Wie sehr hatte Pimpinellus Brazelborm doch Recht mit dem, was er über das Erwachsensein gesagt hatte: über die Schule, das Lernen und später die Arbeit. Bisher hatte sich Malina eigentlich auf die Schule gefreut. Weil sie dann Lesen, Schreiben und Rechnen lernen würde, obwohl sie von allem bereits ein wenig konnte. Schließlich wurde sie in weniger als einem Monat sieben Jahre alt.
Doch jetzt wollte Malina überhaupt nicht mehr groß und erwachsen und damit ernst und langweilig werden. Sie wollte ein Abenteuer erleben. Aber damit war es ja vorbei, bevor es überhaupt begonnen hatte.
Malina war so wütend, dass sie nicht einschlafen konnte und immer noch wach war, als schon lange Dunkelheit herrschte. Sie hörte, wie ihre Mutter leise ins Zimmer kam, um ein letztes Mal nach ihr zu sehen, bevor sie selber ins Bett ging. Wie jeden Abend wollte sie ihrer schlafenden Tochter einen Kuss geben, doch dieses Mal drehte sich Malina von ihr weg.
„Lass mich in Ruhe“, brummte sie.
„Du schläfst ja noch gar nicht“, sagte Esther, aber es klang nicht wirklich so, als ob sie erstaunt wäre.
„Weil du gemein bist“, sagte Malina. „Und ungerecht. Ich will, dass du weggehst.“
„Du bist mir also immer noch böse wegen des komischen Zwergs?“
„Es war kein Zwerg, sondern ein Dönk. Aber so was verstehst du ja nicht, du … du Erwachsene, du!“
Esther seufzte. „Ja, ich Erwachsene. Es tut mir leid, Malina. Aber ich kann dich nicht einem Mann anvertrauen, den wir überhaupt nicht kennen. Niemals mit Fremden mitgehen, egal, welche tollen Versprechen sie dir auch machen. Das habe ich dir schon eingetrichtert, als du noch in meinem Bauch warst. Und du weißt ganz genau, warum.“ Sie ließ ihre Worte kurz wirken, bevor sie hinzufügte: „Ich habe im Internet nachgeschaut. Es gibt kein Korkenzieher-irgendwas-Land. Es gibt keine Dönks oder Dönke oder wie auch immer sie in der Mehrzahl heißen.
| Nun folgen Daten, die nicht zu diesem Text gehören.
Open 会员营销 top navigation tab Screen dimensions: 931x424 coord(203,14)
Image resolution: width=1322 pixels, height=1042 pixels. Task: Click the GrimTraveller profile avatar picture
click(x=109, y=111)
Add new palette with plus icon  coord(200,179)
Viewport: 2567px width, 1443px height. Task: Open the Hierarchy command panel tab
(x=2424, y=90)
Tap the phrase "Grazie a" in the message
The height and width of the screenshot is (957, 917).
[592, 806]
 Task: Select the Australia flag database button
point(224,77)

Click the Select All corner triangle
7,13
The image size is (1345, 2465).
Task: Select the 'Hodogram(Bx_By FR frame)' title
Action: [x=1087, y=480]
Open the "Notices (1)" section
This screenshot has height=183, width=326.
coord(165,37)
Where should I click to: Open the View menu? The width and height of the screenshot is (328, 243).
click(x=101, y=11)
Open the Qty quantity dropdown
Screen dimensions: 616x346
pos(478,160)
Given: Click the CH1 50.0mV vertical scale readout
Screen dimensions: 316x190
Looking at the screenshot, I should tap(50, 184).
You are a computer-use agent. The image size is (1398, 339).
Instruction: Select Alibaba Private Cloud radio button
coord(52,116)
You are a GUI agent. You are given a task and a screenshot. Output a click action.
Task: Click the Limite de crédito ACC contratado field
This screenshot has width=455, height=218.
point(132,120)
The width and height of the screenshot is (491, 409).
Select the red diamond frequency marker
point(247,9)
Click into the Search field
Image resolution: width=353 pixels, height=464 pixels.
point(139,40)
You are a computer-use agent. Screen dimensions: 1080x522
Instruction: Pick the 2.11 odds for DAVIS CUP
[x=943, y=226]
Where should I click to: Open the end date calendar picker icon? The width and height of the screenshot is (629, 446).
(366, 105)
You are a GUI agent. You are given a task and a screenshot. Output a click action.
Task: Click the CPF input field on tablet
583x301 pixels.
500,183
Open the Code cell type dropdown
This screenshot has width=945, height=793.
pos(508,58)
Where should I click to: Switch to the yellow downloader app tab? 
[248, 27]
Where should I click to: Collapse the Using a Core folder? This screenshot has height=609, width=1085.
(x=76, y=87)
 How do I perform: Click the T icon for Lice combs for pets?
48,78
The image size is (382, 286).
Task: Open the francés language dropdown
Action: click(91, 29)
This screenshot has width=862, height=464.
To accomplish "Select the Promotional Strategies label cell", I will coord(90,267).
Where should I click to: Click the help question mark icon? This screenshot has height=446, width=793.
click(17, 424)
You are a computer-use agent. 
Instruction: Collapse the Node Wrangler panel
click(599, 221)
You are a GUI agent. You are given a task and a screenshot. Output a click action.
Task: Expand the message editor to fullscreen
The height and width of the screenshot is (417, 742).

Dieser Mann führt nichts Gutes im Schilde.“
„Ja, ja!“, blaffte Malina. „Gute Nacht.“
Esther seufzte ein weiteres Mal. Ihr „Schlaf gut“ klang traurig. Sie verließ das Zimmer und schloss die Tür.
Malina mochte es nicht, wenn ihre Mutter traurig war.
Aber sie mochte es auch nicht, wenn sie ihr ständig irgendwelche Dinge verbot, nur weil sie Angst hatte, dass ihr dabei etwas zustoßen könnte. Denn Malina war viel schlauer und mutiger als die Erwachsenen ihr zutrauten.
Wenn sie ihr nur die Chance geben würden, es zu beweisen, dann würden sie ja sehen, was in ihr steckte. Aber nein, immer nur hatten sie Angst, Furcht und Sorge.
Malina weinte nun nicht mehr. Stattdessen schrie sie in ihr Kopfkissen, bis die Wut allmählich nachließ. Schließlich wurde sie müde und schloss die Augen.
In der Stadt hatte Malina beim Einschlafen Autos, Straßenbahnen, Radfahrer und Fußgänger gehört. Auf dem Land dagegen hörte sie den Wind rauschen, die Nachtigall singen und das Holz knarren. In den ersten Nächten waren diese Geräusche sehr neu, fast sogar ein wenig unheimlich gewesen. Aber schon nach kurzer Zeit wurden sie vertraut und sorgten dafür, dass Malinas Fantasie noch vielseitiger wurde.
Immer wieder stellte sie sich vor, dass sie und ihre Mutter nicht allein in diesem Haus wohnten. Wie es wäre, wenn noch andere Geschöpfe hier lebten. In den Ritzen zwischen den Wänden, hinter den alten Möbeln auf dem Dachboden und in den Holzkisten im Keller. Sicherlich kamen sie immer nur bei Dunkelheit heraus, in der Nacht, wenn Malina und ihre Mutter längst schliefen.
Dann machten sie sich auf die Suche nach wertvollen Gegenständen oder etwas Essbarem.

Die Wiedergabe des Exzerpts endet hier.